Chaque année, Inter Film et la Fédération des Ciné-clubs de la Méditerranée, sous l’égide de la Cofécic (Coordination des Fédérations de Ciné-clubs), et grâce aux subventions accordées par le CNC, font l’acquisition d’une dizaine de cessions de droits de films, généralement pour 5 ans.
Notre choix, subjectif et assumé comme tel, se porte généralement sur 5 films du patrimoine parfois méconnus et cinq films contemporains auxquels nous souhaitons donner une “seconde chance” à l’écran.

Cette année, très particulière pour Inter Film du fait de la disparition de ses dirigeants il y a maintenant un an, les subventions et les négociations ont pris du retard.

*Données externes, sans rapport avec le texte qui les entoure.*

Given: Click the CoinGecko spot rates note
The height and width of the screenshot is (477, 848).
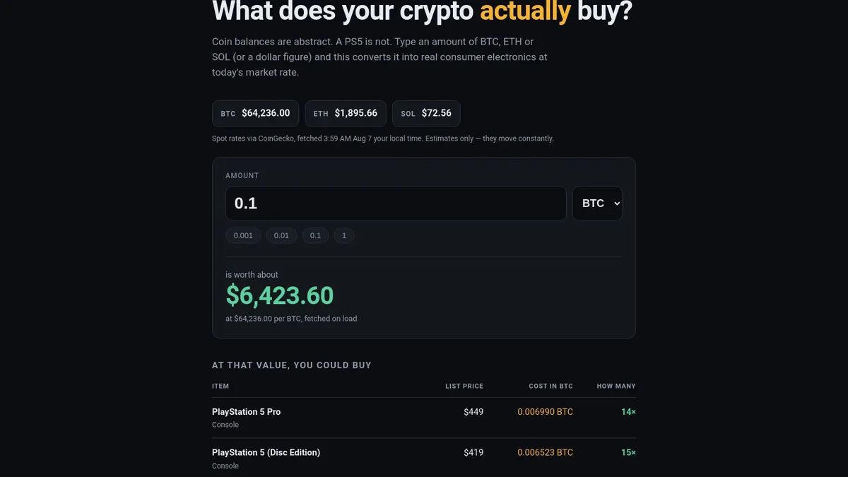Looking at the screenshot, I should (x=383, y=139).
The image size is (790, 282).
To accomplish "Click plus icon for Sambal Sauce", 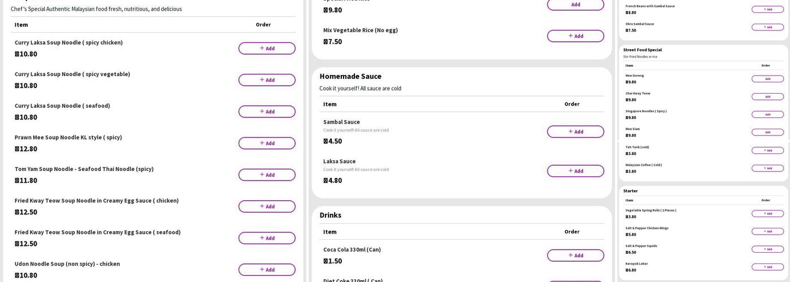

Nous avons cependant le plaisir de vous annoncer que nous serons très prochainement en mesure d’ajouter 10 titres au catalogue Ruban de rêves d’Inter Film, très attractif – nous l’espérons – pour les Ciné-clubs du fait de la qualité de ses titres et du prix très réduit de location que nous permettent de pratiquer ces cessions de droits (90€ DVD, 160€ DCP).
Parmi ces titres, nous aurons le plaisir de vous présenter les films suivants :

Laura, d’Otto Preminger, États-Unis, 1944
Classique absolu du film noir marquant les véritables débuts de Preminger au cinéma, et film culte bénéficiant d’une cinématographie tout en nuances, d’un jeu et d’une direction d’acteurs exceptionnelle (Gene Tierney, Dana Andrews, Clifton Webb, Vincent Price…), c’est une étude psychologique cruelle et acide comme Preminger en aura souvent le secret.

L’aventure de Madame Muir, de Joseph Mankiewicz, États-Unis, 1947
Nous restons avec Gene Tierney avec ce deuxième chef d’œuvre des années 40, quatrième film de Mankiewicz qui signe là l’une de ses plus belles réussites, parfaitement épurée dans la simplicité trompeuse et rusée de son scénario.

Une vie difficile, de Dino Risi, Italie, 1961
Sommet de la comédie italienne des années 60, Risi retrace dans Une vie difficile vingt années tourmentées de l’histoire contemporaine de l’Italie à travers le regard intimiste d’un personnage plein d’espoirs et d’illusions merveilleusement incarné par le génial Alberto Sordi.

Le messager, de Joseph Losey, Grande-Bretagne, 1971
Palme d’or 1971, resté très longtemps invisible en salle, c’est l’un des chefs d’œuvre de Losey, dont l’esthétique léchée sert de cadre idyllique et trompeur à une histoire déchirante, sur une musique particulièrement réussie de Michel Legrand.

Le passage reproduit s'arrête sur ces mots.